Events in the Gambia are illustrative of the challenges around the constitutional transfer of power that continue to bedevil our continent.

We are confident that the intervention of the Economic Community for West African States (ECOWAS) will resolve the problem and enable the democratically elected President to lead the people of Gambia.

Comrades are aware of the recent escalation of conflicts in the Democratic Republic of Congo (DRC) owing to challenges around elections.

We also mourn the death of one of our fighters in the peace-making campaign, the young rifleman Moalusi Bushy Mokhothu.

South Africa played a critical role in the birth of South Sudan; regrettably the worsening civil conflict in that sister country prevents it from even starting the project of development; not to speak of the enormous human suffering.

We should as the ANC continue to assist South Sudan to find solutions.

Organizational renewal remains key for the survival and strengthening of the ANC.

The performance of the ANC as a party of government is intricately-linked to the health of the organization as an electoral party and as a national liberation movement.

This matter has exercised our minds as a party for a long time and should continue to do so.

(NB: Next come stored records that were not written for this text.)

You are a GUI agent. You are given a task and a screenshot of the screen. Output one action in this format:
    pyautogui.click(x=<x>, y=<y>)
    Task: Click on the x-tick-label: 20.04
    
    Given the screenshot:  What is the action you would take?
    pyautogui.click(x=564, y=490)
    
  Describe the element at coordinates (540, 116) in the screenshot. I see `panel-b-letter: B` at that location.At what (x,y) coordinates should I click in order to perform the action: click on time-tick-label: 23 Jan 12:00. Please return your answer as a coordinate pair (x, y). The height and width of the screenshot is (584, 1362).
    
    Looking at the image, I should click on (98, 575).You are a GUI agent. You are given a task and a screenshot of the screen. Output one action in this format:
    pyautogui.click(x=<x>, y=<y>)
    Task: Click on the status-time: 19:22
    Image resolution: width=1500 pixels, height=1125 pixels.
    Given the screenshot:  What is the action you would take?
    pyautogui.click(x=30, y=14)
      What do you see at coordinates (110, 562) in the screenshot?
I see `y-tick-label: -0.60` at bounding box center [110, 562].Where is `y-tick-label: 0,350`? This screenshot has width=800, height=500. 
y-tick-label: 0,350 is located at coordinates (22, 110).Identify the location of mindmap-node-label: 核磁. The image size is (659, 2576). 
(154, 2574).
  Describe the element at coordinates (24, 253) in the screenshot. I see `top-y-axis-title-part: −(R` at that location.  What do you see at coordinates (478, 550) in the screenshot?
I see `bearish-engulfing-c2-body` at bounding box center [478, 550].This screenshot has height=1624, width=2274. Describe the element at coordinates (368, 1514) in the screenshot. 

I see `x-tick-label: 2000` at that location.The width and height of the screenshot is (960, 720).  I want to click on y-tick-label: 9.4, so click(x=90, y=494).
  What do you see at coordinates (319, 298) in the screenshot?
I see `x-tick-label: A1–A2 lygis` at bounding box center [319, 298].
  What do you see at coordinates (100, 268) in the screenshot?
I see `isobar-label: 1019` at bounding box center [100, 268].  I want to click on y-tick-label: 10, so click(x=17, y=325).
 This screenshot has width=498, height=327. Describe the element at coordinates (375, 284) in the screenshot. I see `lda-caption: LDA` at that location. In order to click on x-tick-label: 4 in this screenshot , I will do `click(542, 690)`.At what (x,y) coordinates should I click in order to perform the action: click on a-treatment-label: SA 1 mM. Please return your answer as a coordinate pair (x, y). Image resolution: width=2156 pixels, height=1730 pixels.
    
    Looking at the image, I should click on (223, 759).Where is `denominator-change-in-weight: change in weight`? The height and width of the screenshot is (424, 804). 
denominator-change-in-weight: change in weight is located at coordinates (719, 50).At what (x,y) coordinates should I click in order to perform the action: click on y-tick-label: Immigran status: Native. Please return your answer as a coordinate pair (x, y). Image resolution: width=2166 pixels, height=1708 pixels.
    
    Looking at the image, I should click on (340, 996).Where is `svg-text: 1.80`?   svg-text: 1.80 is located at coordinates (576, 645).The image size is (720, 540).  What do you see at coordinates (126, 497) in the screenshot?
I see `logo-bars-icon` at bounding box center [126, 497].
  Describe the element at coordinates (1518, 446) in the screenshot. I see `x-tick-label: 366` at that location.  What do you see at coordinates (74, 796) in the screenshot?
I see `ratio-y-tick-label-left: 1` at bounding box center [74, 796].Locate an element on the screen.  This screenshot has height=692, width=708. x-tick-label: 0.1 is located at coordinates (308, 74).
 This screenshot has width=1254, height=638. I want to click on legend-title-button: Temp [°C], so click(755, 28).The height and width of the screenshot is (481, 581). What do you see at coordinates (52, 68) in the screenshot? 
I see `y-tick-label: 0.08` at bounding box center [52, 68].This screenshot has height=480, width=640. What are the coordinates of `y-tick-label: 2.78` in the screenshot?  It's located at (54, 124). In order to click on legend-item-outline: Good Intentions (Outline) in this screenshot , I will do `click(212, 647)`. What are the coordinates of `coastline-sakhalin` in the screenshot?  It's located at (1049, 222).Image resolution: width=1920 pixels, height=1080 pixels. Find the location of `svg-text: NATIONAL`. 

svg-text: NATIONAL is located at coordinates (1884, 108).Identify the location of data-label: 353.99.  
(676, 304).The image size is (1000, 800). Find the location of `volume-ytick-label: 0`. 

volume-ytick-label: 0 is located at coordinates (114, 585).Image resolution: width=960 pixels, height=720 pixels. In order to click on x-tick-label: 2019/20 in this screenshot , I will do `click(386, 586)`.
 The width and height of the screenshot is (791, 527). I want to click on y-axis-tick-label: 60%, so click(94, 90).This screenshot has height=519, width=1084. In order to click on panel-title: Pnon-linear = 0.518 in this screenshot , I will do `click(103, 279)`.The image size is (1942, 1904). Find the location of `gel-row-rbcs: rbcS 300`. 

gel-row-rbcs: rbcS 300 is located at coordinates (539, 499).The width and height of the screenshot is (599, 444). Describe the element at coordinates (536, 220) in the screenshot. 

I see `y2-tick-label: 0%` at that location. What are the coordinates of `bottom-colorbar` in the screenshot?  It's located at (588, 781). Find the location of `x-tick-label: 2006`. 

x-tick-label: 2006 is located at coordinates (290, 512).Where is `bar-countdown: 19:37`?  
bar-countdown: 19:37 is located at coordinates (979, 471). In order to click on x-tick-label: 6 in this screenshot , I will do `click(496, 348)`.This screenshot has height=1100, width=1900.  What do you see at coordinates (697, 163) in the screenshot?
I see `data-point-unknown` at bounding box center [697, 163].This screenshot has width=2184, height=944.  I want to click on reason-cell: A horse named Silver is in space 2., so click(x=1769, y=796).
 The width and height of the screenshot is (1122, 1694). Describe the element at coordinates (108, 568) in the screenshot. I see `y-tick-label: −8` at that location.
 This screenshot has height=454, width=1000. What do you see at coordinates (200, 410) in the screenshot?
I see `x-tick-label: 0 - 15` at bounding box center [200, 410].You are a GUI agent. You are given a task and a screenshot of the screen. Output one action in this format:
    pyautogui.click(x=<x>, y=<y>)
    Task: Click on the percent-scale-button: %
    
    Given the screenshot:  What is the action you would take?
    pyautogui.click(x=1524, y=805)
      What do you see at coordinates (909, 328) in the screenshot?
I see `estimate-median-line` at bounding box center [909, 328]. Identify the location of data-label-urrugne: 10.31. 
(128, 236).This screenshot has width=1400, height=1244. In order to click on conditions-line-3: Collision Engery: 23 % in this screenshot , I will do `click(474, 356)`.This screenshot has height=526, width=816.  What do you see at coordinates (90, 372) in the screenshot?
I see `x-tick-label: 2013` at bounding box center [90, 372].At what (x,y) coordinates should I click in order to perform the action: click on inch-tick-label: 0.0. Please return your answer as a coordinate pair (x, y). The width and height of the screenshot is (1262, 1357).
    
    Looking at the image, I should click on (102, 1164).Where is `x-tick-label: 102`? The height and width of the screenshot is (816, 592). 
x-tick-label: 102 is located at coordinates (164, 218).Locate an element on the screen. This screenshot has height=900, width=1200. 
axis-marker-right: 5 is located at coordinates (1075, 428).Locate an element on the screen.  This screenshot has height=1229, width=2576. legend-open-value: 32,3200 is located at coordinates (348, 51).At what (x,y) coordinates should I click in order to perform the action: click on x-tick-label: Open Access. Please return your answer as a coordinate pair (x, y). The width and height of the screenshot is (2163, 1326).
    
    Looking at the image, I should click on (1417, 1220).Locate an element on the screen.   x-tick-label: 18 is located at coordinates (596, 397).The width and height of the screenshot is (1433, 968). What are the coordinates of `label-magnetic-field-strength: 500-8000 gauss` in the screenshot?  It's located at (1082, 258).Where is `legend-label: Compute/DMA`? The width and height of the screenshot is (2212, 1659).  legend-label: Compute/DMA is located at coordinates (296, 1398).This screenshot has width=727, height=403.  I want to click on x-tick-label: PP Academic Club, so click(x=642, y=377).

It is a reality that disunity and internal conflicts do spill into the area of governance. But we should should not allow such conflicts to paralyze government. Let us deepen unity, in celebration of the life of Oliver Reginald Tambo.

2017 will be busy year for the ANC. Currently preparations are underway for the ANC’s National Policy Conference due to take place in June. Our deliberations at the lekgotla have laid the ground for a review of the implementation of our policies of the past five years, and assist the formulation of new policies.

The ANC is the leader of society; only the ANC is able to realize the aspirations of the National Democratic Society envisioned by our Constitution. Let us stay the course, demonstrate our capacity to manage internal tensions and conflicts –and retain our focus on our common goal. The lekgotla has seen productive discussions and seen us emerge united, and ready to run the next lap of the race.